On Thu, Oct 19, 2017 at 8:09 PM Oliver Nightingale notifications@github.com wrote:

I noticed while adding some more logging to the script that the inverted index size was very large, e.g. >400K keys. This implies that there are over 400K unique tokens in your documents. Apparently there are ~ 200K english words in OED:

The Second Edition of the 20-volume Oxford English Dictionary contains full entries for 171,476 words in current use, and 47,156 obsolete words. To this may be added around 9,500 derivative words included as subentries. https://en.oxforddictionaries.com/explore/how-many-words-are-there-in-the-english-language

Lets say there are the same for Russian (I don't know), that then gets us to the ~400K mark, but does you data actually contain most words in the dictionary? I don't know what kind of data it is, does that number of unique terms sound feasible?

Running locally I managed to get all the documents added to the index, but then trying to serialise the index just hangs. I suspect that JSON.stringify isn't really cutout for such large objects, I think this is what you found too based on your previous comment...

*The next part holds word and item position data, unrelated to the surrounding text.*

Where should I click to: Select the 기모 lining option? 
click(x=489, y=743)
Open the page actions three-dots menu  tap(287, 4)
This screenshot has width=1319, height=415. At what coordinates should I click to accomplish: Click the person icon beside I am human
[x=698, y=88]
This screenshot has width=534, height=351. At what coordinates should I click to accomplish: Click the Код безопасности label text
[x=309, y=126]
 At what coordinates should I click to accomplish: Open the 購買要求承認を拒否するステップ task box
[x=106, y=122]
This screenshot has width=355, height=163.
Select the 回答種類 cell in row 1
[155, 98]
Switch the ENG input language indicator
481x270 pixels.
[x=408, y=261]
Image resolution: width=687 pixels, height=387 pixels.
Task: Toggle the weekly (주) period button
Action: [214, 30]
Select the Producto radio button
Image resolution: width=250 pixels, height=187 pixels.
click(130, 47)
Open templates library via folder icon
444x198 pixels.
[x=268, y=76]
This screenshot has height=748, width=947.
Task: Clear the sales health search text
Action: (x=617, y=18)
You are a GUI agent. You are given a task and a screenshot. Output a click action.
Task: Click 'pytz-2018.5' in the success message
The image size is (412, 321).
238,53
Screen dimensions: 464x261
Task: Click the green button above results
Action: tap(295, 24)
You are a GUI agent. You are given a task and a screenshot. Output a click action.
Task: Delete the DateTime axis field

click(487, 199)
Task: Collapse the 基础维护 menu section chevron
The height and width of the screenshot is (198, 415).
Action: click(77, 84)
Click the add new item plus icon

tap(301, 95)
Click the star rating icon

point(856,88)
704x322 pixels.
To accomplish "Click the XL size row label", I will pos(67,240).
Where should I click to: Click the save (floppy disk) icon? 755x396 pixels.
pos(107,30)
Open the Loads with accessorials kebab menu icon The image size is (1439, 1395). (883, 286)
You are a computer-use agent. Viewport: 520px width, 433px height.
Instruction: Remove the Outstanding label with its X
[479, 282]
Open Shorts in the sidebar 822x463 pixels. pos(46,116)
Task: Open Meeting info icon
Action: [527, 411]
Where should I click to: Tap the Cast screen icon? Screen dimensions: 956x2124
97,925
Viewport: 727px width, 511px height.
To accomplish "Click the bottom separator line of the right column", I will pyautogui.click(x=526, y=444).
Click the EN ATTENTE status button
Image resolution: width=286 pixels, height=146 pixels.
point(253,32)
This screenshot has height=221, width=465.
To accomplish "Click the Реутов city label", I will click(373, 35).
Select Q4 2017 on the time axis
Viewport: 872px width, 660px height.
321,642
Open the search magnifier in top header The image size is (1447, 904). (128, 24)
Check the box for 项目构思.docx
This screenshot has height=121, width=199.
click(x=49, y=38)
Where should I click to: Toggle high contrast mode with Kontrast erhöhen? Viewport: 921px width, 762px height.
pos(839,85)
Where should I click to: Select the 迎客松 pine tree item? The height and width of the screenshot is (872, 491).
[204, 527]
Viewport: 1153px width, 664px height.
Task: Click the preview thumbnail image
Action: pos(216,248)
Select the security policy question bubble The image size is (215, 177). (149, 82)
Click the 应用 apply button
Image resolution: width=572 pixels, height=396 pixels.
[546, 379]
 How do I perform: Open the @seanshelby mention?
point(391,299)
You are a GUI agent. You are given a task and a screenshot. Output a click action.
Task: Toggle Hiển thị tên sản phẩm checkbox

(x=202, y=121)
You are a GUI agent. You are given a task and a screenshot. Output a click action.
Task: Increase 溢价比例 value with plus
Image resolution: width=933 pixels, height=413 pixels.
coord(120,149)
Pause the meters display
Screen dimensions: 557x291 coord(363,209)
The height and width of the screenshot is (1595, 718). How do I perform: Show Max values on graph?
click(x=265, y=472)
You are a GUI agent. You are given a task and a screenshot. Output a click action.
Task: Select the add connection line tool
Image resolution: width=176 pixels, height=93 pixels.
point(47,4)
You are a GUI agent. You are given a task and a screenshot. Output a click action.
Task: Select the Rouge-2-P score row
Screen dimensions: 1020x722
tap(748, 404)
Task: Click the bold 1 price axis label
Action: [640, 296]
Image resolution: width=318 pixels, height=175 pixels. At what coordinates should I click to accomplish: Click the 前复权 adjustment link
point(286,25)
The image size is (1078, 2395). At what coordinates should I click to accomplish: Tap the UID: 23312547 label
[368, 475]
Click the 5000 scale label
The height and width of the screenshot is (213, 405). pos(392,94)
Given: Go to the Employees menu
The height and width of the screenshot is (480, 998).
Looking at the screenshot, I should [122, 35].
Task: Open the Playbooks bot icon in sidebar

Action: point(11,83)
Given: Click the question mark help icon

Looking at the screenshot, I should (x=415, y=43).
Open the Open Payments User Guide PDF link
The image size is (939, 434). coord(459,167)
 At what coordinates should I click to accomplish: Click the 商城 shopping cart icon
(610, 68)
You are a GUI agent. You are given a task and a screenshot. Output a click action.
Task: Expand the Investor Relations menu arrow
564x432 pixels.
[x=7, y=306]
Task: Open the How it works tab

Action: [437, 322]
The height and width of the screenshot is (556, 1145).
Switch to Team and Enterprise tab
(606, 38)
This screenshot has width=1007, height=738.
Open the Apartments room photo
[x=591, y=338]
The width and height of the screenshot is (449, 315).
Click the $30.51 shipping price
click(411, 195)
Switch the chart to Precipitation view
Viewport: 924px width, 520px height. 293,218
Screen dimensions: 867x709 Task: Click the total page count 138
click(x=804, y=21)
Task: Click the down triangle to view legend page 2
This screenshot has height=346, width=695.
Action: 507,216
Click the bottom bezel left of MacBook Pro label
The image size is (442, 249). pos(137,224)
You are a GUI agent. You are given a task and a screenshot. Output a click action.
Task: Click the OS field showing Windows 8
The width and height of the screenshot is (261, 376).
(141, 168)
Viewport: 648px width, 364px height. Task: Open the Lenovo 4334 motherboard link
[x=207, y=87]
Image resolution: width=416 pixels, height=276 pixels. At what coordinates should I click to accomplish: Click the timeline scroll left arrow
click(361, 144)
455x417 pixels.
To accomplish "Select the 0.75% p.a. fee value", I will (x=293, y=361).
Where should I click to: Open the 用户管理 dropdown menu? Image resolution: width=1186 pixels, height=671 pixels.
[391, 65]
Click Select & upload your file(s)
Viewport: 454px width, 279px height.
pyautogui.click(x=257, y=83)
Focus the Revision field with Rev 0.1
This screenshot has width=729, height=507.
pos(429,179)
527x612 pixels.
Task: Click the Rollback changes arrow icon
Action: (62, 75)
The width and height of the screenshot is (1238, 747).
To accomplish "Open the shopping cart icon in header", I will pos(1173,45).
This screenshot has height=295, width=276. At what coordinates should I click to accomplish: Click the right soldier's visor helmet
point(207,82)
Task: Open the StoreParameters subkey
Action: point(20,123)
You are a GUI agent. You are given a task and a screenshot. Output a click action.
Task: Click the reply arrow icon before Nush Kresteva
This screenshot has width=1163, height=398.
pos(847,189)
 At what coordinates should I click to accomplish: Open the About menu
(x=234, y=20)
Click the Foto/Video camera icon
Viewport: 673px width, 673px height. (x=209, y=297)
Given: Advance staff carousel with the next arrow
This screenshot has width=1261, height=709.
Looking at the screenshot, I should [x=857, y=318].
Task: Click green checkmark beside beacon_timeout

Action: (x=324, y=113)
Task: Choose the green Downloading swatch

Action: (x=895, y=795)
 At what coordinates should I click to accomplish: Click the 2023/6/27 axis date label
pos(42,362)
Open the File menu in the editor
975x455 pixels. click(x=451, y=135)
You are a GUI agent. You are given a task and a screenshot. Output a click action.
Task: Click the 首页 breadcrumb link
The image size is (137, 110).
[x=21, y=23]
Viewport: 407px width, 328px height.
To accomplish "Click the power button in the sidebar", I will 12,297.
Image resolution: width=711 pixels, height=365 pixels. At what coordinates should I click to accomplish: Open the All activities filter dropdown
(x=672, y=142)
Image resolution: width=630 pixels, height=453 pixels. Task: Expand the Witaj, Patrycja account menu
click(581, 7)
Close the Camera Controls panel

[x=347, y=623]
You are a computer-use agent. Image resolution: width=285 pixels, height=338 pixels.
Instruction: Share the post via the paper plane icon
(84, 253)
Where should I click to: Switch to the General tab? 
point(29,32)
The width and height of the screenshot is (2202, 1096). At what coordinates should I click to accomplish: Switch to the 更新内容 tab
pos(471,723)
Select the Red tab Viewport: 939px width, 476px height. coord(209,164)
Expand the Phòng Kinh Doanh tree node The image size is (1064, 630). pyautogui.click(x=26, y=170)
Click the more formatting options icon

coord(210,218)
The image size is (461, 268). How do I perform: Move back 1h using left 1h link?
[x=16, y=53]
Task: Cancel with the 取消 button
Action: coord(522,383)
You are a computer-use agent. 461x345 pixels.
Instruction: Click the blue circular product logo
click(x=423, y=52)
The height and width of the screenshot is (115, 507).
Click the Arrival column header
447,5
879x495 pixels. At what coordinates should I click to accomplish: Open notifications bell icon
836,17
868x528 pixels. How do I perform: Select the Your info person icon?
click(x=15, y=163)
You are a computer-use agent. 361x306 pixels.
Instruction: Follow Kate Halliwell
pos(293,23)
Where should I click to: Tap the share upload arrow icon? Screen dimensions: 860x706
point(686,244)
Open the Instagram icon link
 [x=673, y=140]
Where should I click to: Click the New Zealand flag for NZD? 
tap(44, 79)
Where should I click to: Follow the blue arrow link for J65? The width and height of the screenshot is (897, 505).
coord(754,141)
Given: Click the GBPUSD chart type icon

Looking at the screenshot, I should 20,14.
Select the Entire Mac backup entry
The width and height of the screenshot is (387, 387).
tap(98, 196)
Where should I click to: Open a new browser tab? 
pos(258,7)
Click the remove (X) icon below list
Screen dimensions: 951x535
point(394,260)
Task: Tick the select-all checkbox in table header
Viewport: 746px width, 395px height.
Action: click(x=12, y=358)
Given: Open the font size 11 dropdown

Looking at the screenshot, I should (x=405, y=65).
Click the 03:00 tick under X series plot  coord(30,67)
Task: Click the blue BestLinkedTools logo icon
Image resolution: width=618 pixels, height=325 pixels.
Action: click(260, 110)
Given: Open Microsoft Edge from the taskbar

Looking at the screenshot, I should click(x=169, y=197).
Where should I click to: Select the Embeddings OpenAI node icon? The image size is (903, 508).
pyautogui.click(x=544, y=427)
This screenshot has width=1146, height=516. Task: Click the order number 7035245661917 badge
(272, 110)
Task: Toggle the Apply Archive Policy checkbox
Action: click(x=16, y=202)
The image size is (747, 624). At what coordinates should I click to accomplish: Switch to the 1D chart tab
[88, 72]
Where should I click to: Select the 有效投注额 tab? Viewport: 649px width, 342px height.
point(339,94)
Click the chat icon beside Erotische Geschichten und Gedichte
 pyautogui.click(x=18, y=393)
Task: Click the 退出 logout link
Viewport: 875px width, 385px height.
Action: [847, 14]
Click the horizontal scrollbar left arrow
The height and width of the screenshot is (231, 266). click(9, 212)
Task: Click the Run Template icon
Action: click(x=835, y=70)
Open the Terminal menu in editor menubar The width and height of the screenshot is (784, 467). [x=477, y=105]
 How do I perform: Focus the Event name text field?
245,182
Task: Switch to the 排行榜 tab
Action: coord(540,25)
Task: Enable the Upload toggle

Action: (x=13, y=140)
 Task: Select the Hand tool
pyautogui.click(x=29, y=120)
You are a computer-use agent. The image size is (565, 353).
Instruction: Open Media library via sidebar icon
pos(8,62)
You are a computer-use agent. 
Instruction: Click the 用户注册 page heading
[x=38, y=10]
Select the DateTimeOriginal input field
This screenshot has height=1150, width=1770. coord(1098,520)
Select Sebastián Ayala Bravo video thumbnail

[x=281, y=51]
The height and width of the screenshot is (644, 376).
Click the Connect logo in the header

— You are receiving this because you authored the thread. Reply to this email directly, view it on GitHub https://github.com/olivernn/lunr.js/issues/306#issuecomment-337974293, or mute the thread https://github.com/notifications/unsubscribe-auth/AAgGCJh554NykD6AwFOCFTw3HwbR4MPtks5st4JDgaJpZM4P6mt7 .

mitra42 commented 4 years ago

Yes - lunr looked really good at first glance, simple to integrate and with the right kinds of features, but someone else noticed that its holding the index in memory, so looks like a no-go unless someone managed to integrate it with leveldb or something similar.

Did any of you who commented above find an alternative (javascript) search engine to integrate ?

gavinr commented 4 years ago

These errors (FATAL ERROR: Ineffective mark-compacts near heap limit Allocation failed - JavaScript heap out of memory) are happening to me too. Error happens for me on the ~160th time calling this.add(doc);. Each of my documents is has a large "body" (think long blog post). Is this expected?